§ **SET OF TASKS**:
1. In the retro game reviews, on which system was Aleste first released in 1988?
2. Pick up the retro game reviews after their last sentence and keep writing in the same voice.

Gameplay is finishing first; asking questions later but each participant can use their own form of violence as a weapon to scupper their nearest rival.
The K.O bar strongly suggests that CPU and/or human opponent’s interest in the race can be ended prematurely.
In golfing terms, this falls somewhere between a par and a birdie which means at least it’s worth a swing.
Fighter’s History, Data East 1994
This franchise infamously landed Data East in court with Capcom as the former was accused of ripping off a fighting game that nobody has heard of.
As far as ports go, this is less impressive than a drunken sheep attempting to clear a broken fence.
Super Aleste, Toho/Compile 1992
While this sounds harsher than the intake of cigar fumes, the misconception of believing this was the first game in this shmup franchise could be forgiven.
Like Parodius, the MSX gave birth to Aleste in 1988 and several others followed.
Blazing Lasers was a highly praised and similar looking blast fest released on the PC Engine in 1989.
Essentially, this vertically scrolling shooter hasn't changed much, apart from the obvious inclusion of special effects.
Your craft can gladly collect numerous firepower including multi-shot, laser, circle and scatter.
Missiles also aid retaliation against the enemy masses.
Unlike R-Type and many others, pods are unavailable unless you collect the spread weapon.
Arsenal can be powered up to increase bullet intensity and can even be set to behave differently.
If that wasn't enough, nukes are always handy to unleash...
Mode 7 can be expertly used by way of zoom, scaling and mind warp.
Apart from backgrounds subject to general wobble, the best example is contortion during a boss fight.
Music has a sort of dance like quality and suits proceedings. Sprites are perfectly acceptable but backgrounds can be incredibly plain.
Before each boss fight, the narrator introduces each bunch of pixels but strangely, the alien language in English is practically incomprehensible.
What’s the bastard point in saying something if nobody can understand it? You can guess but can never be sure.
I can’t speak for the US and/or PAL version but I do remember the Japanese effort having a pointless mini section which allowed you to Mode 7 the shit out of an object.
When you really ‘zoomed’ out, a gazillion of them could be seen.
It remains an unexplained mystery of the universe.
This was a fine entry and also qualifies in been an amazing achievement as sprites packed the screen with minimal slowdown.
Secret of Evermore, Square 1995
Call me crazy, but I reckon this is more famous for the cover art dominated by Thraxx, an unfriendly and toothy oversized ant thing.

§ **ITEMS**:
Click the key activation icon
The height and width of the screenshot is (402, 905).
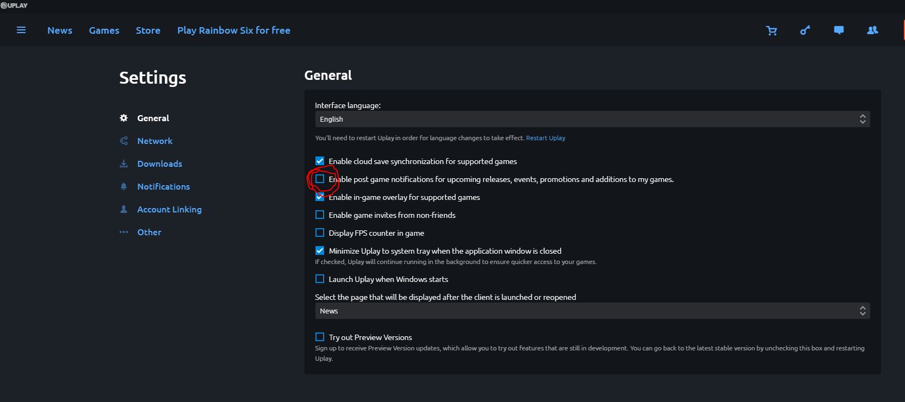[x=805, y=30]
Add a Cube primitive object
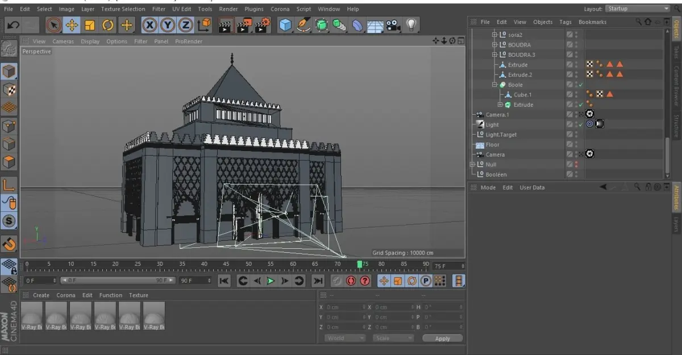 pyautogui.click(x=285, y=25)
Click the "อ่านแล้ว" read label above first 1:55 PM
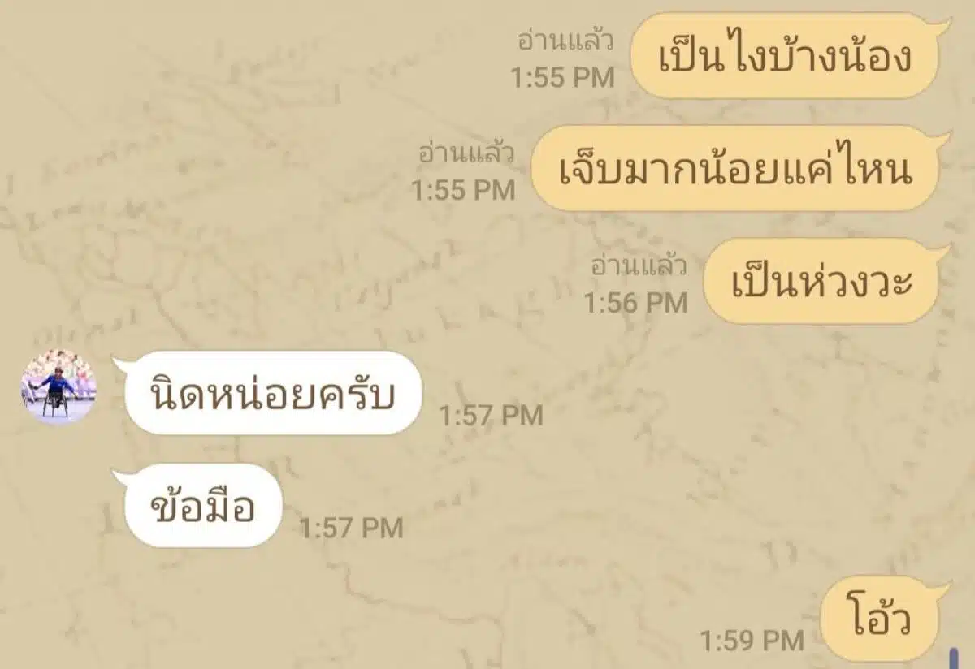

§ **TASK-BY-TASK RESULTS**:
1. The MSX.

2.
It’s definitely memorable and therefore, iconic.
Whatever your opinion on that, I doubt even Square would disagree that when compared to Final Fantasy or Chrono Trigger, this remains one of their more insignificant bookmarks.
Public opinion chortles at obscurity as this deserves to be smothered with superlatives.
A bird’s eye perspective is rightly favoured over horizontal exploration as you will pay to rest, buy, sell and trade items at any given opportunity.
Prudent players will exorcise the necessity of scavenging areas and finding hidden items.
Random battles are not obligatory as while you’ll inevitably bump into trouble, this is mainly down to personal decision.
An RPG without a menu screen is like a John Woo film missing leather clad motorcyclists and guess what?
Opening up a typical screen ensures more options than a restaurant menu with all the immediate statistical ingredients are here to observe such as details of current level, weapon, items and equipment.
During battle, you can expect to wield swords, spears and axes.
Combat is driven by a reliable system and works more effectively than predicting the outcome of flipping a double-headed coin.
Instead of a team of three, you have an army of two as a wolf sidekick assists.
Digging about inside this autopsy reveals alchemy.
Upon natural progression, the use of certain ingredients becomes fruitful and brings fresh and feisty magical awareness. It also highlights the importance of searching and finding items at will.
This is a genuinely superb adventure crammed with an admirable array of enemies, chars, bosses and landscapes.
Even with a hangover, graphics dare to look in a mirror without the risk of offending the translucent substance and is backed by a great soundtrack provided by Jeremy Soule.
Fans of Neverwinter Nights, Elder Scrolls and Guild Wars will already be more than aware of his obvious talent.
Success requires many hours of hard graft meaning a marathon is required rather than a sprint to see how this 24 meg monster ends.
In short, ignore the exploits of Tsunao and Gary at your peril as this is a journey that anybody should get his/her teeth into.
Power Instinct, Atlus 1994
There isn't really much to sing about here as another mediocre port from a not particularly great arcade franchise with chars, moves and less than ten backgrounds guarantees it will fall off most radars.
Super Mario RPG: Legend of the Seven Stars, Square 1996
Now this sparkles and is pulled straight from the top drawer.
Mario makes the slightly surprising and ambitious move from iconic platformer to stat obsessed, mushroom munching beast.
As with the final Parodius, this was another cart to be equipped with the SA1 Chip.
Help Mario and a bunch of other chars to find the Seven Stars so the reconstruction of Star Road can take place.
Joe & Mac 2 asked for seven rainbow stones so what a curious coincidence.
Nintendo decided to let the masters take control of matters and under the watchful eye of Mr. Miyamoto, the outcome is rather stunning.
The adventure is from an isometric viewpoint rather than the typical top down perspective and thankfully, doesn’t spring a leak.
Like Evermore, battles are chosen and by way of giving them a headache.
Enemies are a wonderful mix of old and new, together with cameos from many other regulars.
Bosses are feisty beasts and defeating them will bring stars to your eyes.
The menu screen is typically packed with words and options which allow you to fuss over best weapon, armour, accessory and equipment for whatever chars your team consist of.
It also of course makes clear of level, health, coinage and status.
When available, you can also switch team members and trademark bad guy Bowser becomes an ally. Yeah, that’s definitely one for the scrapbook.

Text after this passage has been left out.